As an extension to our previous work [16], the main contributions of this paper are as follows:

• We use information theory to evaluate the role of the l₁ regularization in feature selection and discover that sparsity intrinsically acts as the item of minimal redundancy in feature selection.

• We propose a new feature selection method based on mutual information instead of to the l₁ regularization, which not only realizes the minimum redundancy among features but also utilizes the structural information of the feature. The new method has a closed-form solution and avoids the time-consuming optimization iteration of the l₁ regularization.

• By experiments in several public data sets, we demonstrate the superiority of the approach over several mainstream l₁ regularization algorithms.
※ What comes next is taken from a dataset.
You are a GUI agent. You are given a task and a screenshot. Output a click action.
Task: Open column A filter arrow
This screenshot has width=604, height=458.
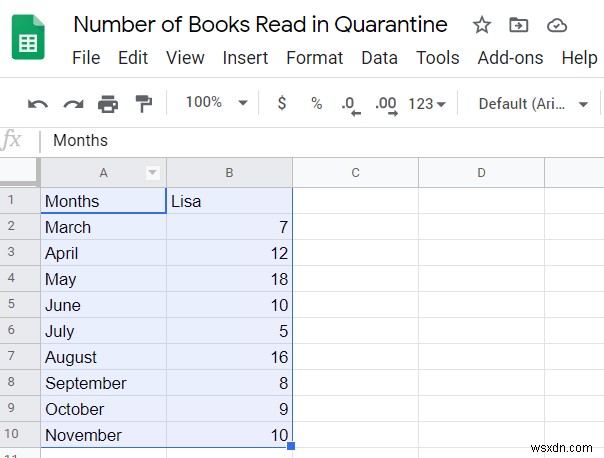point(153,173)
• We develop a parallel computing realization of the proposed model. The training time of our method is only 50 percent of that of the traditional methods.

The remainder of this paper is organized as follows. Section 2 describes the related work. In Section 3, we discuss the role of the l₁ regularization sparsity in feature selection. We present a novel feature selection model in Section 5. The experimental results are summarized in Section 5. We draw the conclusions in Section 6.